=== Dataset rows ===
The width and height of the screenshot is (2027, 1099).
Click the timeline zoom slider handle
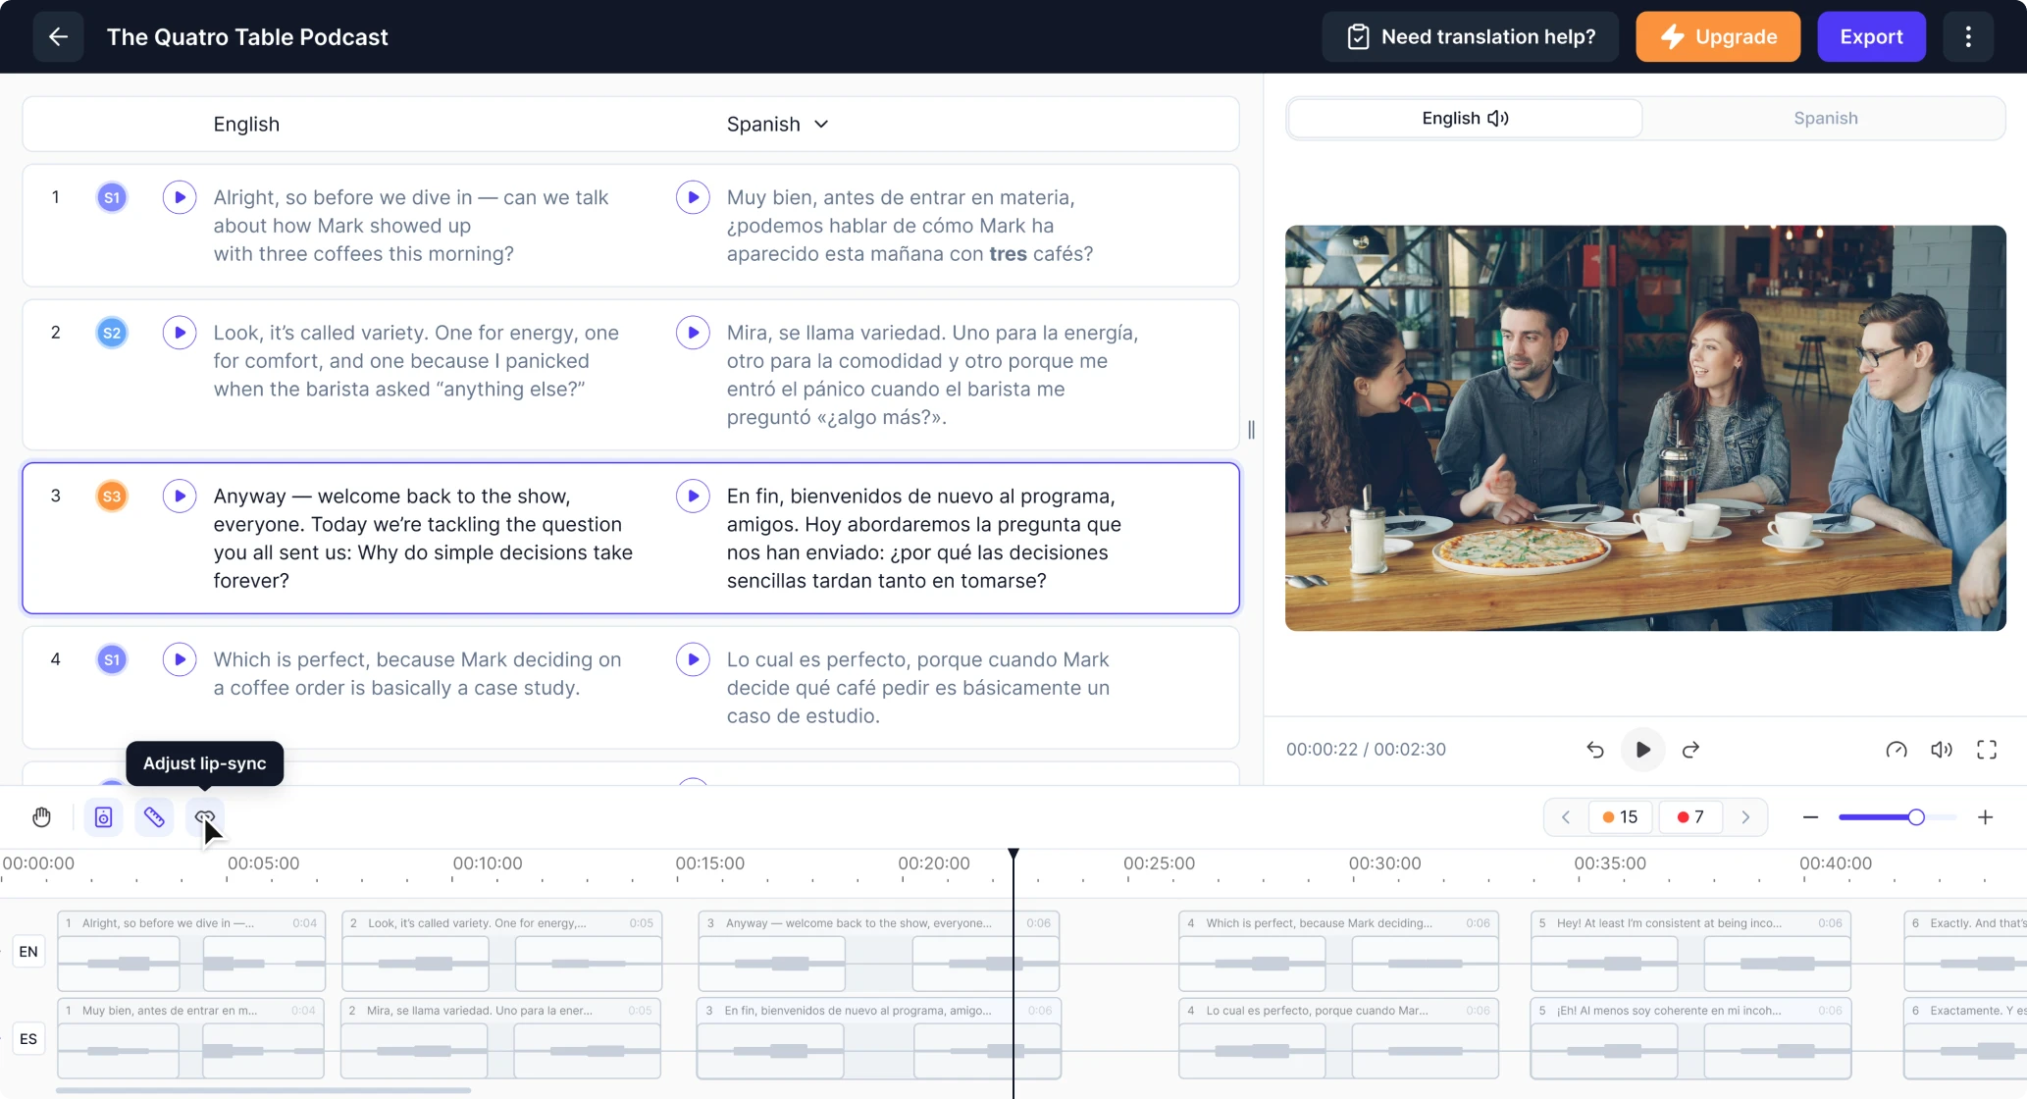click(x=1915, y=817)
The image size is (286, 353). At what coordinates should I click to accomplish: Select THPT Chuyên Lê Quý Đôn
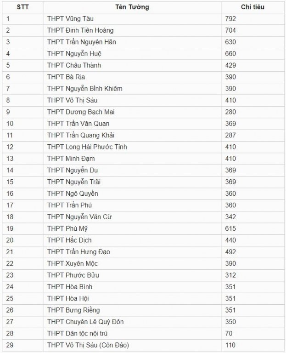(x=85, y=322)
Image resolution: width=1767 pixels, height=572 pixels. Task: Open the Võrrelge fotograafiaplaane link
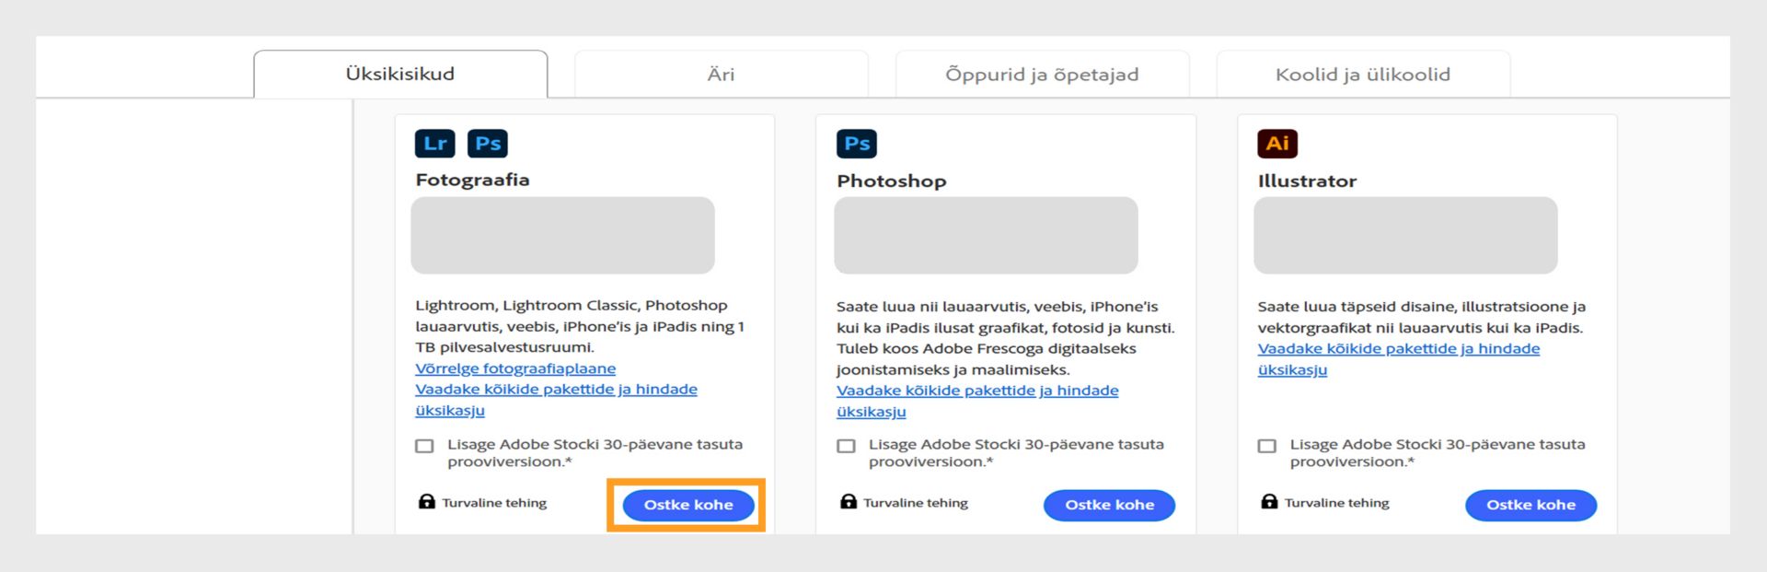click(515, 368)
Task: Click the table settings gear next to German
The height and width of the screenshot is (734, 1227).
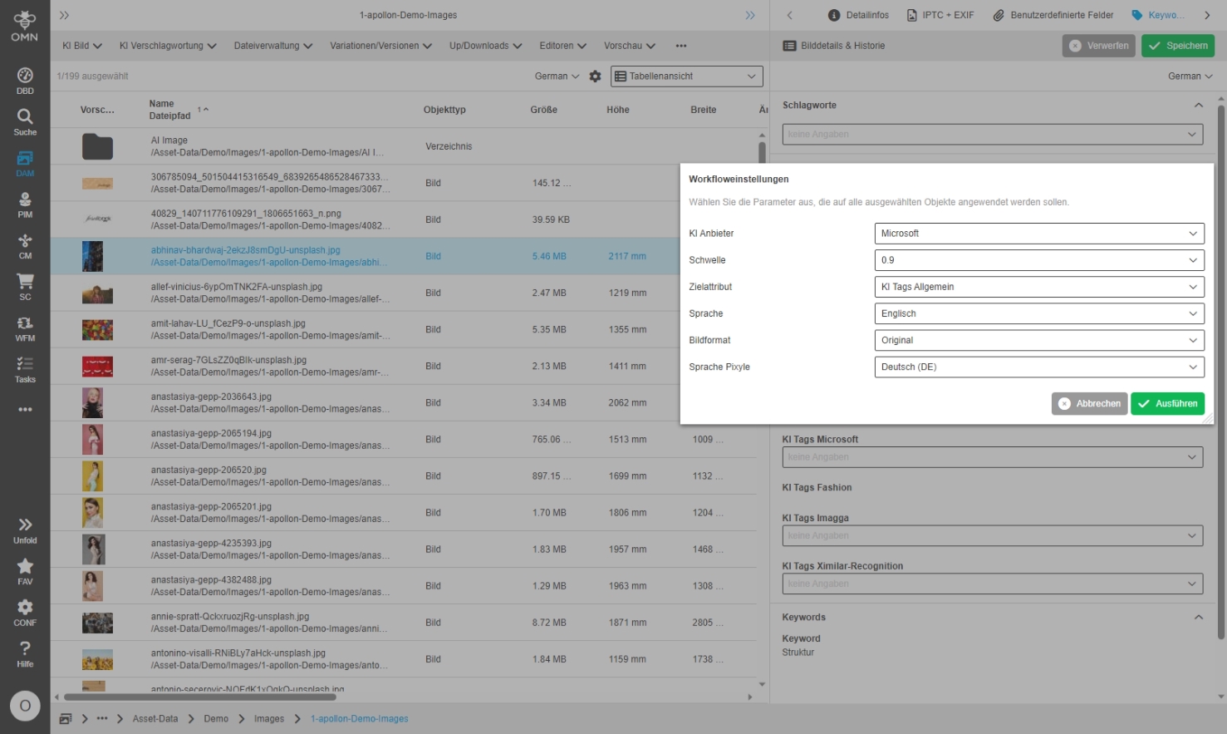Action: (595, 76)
===
=== Dataset rows ===
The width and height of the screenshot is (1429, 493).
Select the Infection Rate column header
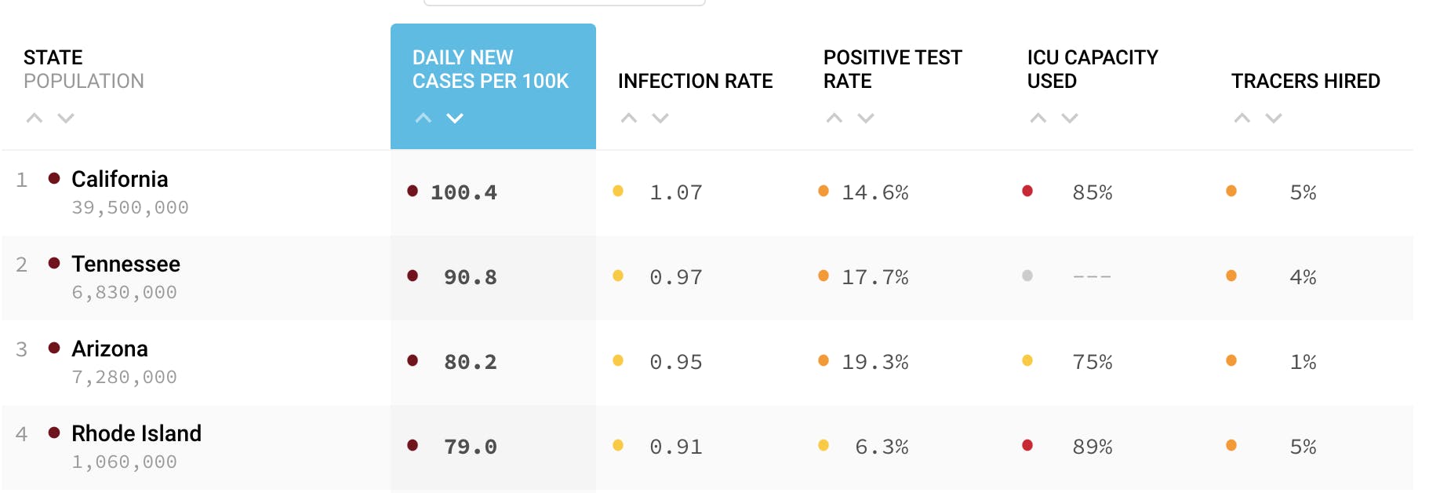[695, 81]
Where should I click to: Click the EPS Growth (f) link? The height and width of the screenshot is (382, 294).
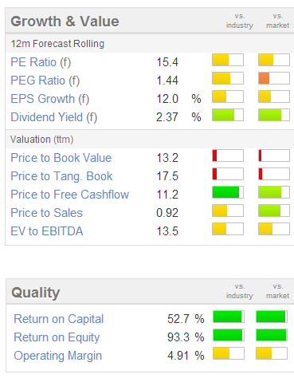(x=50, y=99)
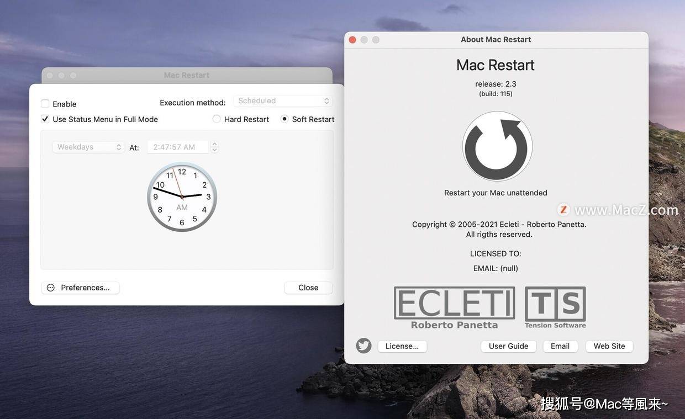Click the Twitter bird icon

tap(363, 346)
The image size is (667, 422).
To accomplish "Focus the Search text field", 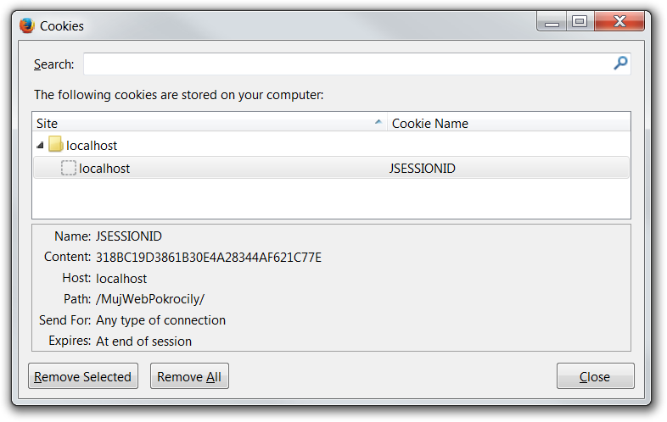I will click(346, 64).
===
=== Dataset rows ===
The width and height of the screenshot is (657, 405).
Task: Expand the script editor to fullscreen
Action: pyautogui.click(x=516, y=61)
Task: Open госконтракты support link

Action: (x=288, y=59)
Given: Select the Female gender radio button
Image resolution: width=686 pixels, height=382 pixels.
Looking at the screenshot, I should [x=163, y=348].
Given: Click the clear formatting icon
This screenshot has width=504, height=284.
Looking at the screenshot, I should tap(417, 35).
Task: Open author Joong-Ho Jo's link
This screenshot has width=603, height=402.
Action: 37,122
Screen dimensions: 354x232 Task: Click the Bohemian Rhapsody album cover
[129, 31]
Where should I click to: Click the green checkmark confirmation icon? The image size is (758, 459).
===
Task objective:
Transcribe the lines above verbatim, from the line containing "Given: Select the Female gender radio button" through the line containing "Where should I click to: Click the green".

The answer:
Given: Select the Female gender radio button
Image resolution: width=686 pixels, height=382 pixels.
Looking at the screenshot, I should [x=163, y=348].
Given: Click the clear formatting icon
This screenshot has width=504, height=284.
Looking at the screenshot, I should tap(417, 35).
Task: Open author Joong-Ho Jo's link
This screenshot has width=603, height=402.
Action: 37,122
Screen dimensions: 354x232 Task: Click the Bohemian Rhapsody album cover
[129, 31]
Where should I click to: Click the green checkmark confirmation icon? The image size is (758, 459).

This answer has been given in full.